Over at First Things the Revs. Christopher Seitz and Ephraim Radner have published a document called The Marriage Pledge. The gist of it can be summed up as follows:
Therefore, in our roles as Christian ministers, we, the undersigned, commit ourselves to disengaging civil and Christian marriage in the performance of our pastoral duties. We will no longer serve as agents of the state in marriage. We will no longer sign government-provided marriage certificates. We will ask couples to seek civil marriage separately from their church-related vows and blessings. We will preside only at those weddings that seek to establish a Christian marriage in accord with the principles articulated and lived out from the beginning of the Church’s life.
There’s a sense in which this move is understandable. CS Lewis after all had very similar thoughts 60 years ago in the post-war years in Britain when he proposed a similar solution in Mere Christianity:
Before leaving the question of divorce, I should like to distinguish two things which are very often confused. The Christian conception of marriage is one: the other is quite the different question-how far Christians, if they are voters or Members of Parliament, ought to try to force their views of marriage on the rest of the community by embodying them in the divorce laws. A great many people seem to think that if you are a Christian yourself you should try to make divorce difficult for every one. I do not think that. At least I know I should be very angry if the Mohammedans tried to prevent the rest of us from drinking wine. My own view is that the Churches should frankly recognize that the majority of the British people are not Christian and, therefore, cannot be expected to live Christian lives. There ought to be two distinct kinds of marriage: one governed by the State with rules enforced on all citizens, the other governed by the church with rules enforced by her on her own members. The distinction ought to be quite sharp, so that a man knows which couples are married in a Christian sense and which are not.
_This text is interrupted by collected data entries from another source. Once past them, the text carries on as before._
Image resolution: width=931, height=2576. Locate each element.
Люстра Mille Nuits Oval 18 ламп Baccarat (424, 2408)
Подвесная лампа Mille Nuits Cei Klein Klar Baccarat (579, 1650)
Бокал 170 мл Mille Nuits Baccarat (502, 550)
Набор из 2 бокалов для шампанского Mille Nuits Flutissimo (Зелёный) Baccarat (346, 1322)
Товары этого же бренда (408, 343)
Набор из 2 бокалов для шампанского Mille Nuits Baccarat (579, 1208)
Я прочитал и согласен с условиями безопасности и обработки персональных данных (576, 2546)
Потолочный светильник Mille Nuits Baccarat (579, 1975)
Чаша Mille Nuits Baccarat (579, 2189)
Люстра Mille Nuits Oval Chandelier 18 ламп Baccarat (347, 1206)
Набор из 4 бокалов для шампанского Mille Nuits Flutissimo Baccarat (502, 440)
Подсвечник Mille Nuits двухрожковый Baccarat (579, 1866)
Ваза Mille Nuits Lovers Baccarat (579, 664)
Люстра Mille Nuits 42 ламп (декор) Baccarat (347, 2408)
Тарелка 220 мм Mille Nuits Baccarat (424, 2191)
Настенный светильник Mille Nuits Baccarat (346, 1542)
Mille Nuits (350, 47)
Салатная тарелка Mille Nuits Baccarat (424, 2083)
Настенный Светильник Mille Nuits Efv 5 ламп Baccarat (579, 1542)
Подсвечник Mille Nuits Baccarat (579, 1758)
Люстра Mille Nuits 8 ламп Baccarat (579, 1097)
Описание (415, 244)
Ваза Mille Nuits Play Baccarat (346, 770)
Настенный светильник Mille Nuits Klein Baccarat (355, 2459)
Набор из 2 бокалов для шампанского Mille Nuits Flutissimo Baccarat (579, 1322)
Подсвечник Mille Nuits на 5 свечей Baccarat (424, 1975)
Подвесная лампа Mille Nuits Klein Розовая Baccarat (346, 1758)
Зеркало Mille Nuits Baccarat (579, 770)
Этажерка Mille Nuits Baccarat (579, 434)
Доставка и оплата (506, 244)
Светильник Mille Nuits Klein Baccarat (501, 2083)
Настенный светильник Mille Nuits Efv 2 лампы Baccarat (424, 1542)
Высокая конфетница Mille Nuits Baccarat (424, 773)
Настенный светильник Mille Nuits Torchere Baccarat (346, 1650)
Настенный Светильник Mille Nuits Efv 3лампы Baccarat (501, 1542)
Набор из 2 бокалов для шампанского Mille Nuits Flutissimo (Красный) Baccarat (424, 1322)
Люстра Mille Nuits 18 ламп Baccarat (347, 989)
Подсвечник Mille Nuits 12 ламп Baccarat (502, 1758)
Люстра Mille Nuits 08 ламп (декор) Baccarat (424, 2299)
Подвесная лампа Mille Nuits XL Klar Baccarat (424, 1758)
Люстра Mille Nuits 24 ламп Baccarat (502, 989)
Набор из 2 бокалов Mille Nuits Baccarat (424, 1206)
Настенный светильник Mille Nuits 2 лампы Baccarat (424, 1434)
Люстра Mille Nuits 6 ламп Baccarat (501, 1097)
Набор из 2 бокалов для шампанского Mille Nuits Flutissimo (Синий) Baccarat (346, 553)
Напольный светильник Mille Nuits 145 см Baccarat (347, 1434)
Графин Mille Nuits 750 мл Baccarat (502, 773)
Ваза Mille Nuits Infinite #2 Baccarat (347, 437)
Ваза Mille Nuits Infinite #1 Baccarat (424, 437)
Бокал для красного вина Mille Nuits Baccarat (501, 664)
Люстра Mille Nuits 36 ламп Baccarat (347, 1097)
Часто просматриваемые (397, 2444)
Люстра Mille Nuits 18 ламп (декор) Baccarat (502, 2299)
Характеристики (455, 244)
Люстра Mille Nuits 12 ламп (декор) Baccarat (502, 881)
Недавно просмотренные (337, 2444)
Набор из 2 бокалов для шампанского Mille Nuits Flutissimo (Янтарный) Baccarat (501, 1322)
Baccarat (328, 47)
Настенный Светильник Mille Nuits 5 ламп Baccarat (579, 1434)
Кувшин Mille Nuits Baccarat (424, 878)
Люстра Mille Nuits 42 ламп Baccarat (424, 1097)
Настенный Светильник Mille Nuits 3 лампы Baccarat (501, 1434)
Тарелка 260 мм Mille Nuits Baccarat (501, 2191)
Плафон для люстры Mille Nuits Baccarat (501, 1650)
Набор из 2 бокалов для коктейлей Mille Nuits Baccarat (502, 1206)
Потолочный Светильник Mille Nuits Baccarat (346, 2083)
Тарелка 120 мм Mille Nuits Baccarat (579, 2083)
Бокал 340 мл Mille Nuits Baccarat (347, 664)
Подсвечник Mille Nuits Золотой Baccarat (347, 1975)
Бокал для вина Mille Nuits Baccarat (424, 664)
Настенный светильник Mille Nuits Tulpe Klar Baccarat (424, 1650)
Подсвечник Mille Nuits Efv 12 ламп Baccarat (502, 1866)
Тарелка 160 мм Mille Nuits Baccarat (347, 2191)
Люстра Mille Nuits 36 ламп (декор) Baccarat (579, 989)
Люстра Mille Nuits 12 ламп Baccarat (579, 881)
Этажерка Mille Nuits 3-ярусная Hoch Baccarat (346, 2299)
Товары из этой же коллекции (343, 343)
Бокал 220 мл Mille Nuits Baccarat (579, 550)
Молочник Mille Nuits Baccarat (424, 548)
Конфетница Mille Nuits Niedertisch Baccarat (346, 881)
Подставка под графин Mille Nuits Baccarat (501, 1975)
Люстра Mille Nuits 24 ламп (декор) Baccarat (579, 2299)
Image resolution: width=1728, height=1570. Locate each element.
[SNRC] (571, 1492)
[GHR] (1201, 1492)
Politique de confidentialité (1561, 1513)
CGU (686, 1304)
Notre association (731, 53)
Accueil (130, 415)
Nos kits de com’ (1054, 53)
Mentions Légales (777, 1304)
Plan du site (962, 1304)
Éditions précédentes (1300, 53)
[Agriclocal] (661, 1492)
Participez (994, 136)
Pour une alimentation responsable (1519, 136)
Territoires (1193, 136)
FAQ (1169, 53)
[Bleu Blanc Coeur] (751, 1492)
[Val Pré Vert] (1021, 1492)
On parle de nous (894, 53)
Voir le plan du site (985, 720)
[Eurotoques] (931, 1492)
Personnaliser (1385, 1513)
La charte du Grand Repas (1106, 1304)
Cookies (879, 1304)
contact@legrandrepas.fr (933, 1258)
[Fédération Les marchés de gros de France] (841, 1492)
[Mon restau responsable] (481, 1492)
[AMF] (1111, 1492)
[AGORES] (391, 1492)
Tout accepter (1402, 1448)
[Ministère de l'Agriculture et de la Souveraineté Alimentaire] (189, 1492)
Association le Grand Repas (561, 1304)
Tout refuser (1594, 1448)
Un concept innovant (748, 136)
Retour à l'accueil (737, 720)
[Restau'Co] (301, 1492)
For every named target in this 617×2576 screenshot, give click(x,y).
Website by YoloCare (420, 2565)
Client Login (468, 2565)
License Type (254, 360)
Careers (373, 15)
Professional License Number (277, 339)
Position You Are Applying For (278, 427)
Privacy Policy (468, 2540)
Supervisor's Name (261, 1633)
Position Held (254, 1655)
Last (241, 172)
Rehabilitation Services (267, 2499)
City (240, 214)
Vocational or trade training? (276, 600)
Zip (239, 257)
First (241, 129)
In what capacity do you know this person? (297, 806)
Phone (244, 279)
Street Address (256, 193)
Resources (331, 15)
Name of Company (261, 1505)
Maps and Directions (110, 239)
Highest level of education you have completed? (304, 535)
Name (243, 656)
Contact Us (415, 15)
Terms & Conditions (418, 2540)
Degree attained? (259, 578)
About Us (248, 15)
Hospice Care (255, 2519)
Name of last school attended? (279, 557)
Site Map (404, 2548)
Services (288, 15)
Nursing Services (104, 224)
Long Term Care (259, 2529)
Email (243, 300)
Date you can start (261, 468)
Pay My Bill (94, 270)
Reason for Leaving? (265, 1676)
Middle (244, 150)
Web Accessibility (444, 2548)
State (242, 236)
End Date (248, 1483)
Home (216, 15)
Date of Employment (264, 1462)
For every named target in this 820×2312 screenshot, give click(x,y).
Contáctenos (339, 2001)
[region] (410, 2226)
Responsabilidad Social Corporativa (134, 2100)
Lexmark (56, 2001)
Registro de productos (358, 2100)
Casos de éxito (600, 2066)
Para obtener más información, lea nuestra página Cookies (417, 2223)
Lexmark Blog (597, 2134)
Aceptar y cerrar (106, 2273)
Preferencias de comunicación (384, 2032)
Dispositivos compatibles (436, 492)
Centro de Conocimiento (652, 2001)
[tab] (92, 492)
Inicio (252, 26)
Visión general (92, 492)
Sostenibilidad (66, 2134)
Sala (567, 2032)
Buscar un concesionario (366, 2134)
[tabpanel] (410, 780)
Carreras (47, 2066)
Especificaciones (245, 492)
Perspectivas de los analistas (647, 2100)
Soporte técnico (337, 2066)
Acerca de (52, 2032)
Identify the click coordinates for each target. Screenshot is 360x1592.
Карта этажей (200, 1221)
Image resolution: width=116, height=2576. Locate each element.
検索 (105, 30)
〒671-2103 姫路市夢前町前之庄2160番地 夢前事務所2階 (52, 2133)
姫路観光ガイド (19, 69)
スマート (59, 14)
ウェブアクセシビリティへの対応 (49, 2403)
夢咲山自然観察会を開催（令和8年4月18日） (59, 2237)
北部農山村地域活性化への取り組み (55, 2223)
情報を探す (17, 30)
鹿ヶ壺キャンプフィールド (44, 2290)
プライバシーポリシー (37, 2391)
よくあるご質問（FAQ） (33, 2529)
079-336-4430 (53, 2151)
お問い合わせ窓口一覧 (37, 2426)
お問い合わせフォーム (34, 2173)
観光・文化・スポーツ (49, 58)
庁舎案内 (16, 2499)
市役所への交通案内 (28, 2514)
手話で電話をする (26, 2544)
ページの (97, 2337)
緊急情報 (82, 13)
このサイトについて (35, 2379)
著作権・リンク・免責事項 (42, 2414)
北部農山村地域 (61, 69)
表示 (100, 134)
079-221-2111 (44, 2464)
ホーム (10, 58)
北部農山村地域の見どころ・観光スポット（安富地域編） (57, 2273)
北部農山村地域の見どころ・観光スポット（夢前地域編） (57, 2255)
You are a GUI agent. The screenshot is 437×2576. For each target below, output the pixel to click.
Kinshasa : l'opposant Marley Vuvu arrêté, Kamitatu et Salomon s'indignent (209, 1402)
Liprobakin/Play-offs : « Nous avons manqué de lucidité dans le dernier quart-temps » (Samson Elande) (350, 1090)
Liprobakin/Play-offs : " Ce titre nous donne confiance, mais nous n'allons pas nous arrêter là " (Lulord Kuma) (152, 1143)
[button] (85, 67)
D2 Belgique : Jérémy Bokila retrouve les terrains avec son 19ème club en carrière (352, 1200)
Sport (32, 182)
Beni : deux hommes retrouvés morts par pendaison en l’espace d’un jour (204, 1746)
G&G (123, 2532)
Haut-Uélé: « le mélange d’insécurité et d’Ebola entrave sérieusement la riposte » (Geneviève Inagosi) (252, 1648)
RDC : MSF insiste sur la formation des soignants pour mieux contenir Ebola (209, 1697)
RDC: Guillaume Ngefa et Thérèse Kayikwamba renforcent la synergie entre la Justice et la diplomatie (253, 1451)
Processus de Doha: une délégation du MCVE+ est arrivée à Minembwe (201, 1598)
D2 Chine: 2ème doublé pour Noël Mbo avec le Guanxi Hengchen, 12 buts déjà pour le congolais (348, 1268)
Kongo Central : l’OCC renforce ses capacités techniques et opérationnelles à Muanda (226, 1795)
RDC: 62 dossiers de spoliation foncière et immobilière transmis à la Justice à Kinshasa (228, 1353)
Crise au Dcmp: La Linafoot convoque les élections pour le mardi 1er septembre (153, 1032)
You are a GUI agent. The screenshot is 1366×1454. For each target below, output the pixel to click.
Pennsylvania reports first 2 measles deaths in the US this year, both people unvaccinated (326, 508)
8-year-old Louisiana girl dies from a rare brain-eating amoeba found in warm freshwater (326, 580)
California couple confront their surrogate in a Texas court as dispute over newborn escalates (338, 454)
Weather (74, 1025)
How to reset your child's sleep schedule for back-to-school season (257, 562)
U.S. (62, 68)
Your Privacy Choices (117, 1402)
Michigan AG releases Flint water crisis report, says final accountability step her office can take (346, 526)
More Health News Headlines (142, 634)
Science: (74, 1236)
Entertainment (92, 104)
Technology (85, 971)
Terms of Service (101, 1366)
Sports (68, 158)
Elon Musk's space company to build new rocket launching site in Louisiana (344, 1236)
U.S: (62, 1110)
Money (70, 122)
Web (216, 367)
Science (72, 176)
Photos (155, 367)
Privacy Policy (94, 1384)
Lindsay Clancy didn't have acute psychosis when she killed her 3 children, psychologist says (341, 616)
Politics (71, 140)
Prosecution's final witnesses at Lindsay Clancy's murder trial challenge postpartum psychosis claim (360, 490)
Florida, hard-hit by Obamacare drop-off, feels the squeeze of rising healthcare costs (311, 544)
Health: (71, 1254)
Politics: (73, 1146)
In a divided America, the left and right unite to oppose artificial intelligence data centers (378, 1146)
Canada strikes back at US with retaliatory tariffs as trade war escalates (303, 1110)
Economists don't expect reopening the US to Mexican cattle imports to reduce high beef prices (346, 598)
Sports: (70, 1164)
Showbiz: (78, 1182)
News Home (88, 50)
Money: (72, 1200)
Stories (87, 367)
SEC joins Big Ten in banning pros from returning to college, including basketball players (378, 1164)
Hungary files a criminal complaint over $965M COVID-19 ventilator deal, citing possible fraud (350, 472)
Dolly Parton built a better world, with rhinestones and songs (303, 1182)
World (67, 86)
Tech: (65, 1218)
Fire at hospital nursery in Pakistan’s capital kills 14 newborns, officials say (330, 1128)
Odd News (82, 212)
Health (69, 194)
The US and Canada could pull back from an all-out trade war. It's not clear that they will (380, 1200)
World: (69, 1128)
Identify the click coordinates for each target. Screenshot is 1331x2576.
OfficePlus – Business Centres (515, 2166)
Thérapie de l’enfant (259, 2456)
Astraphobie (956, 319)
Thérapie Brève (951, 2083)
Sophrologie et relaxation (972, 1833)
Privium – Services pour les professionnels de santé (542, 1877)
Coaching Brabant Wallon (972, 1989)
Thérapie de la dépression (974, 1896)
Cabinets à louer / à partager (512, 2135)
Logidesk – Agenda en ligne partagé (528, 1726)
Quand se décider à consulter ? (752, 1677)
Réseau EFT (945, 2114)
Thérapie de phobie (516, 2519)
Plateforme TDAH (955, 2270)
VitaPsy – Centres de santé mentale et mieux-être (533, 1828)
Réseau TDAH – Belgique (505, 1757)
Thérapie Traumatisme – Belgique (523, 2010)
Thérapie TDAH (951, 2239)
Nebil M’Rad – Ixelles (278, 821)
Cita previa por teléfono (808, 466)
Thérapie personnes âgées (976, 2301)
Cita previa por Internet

It’s perhaps also worth noting that both Revs Seitz and Radner are currently living in Canada, which on matters of sex ethics has been far more hostile thus far to orthodox Christians than the United States. So this move may not simply be a form of protest against the current order, but also an attempt to put a bit of distance between the church and the public square so as to protect the church from possible legal consequences for maintaining an orthodox view on sexuality and marriage.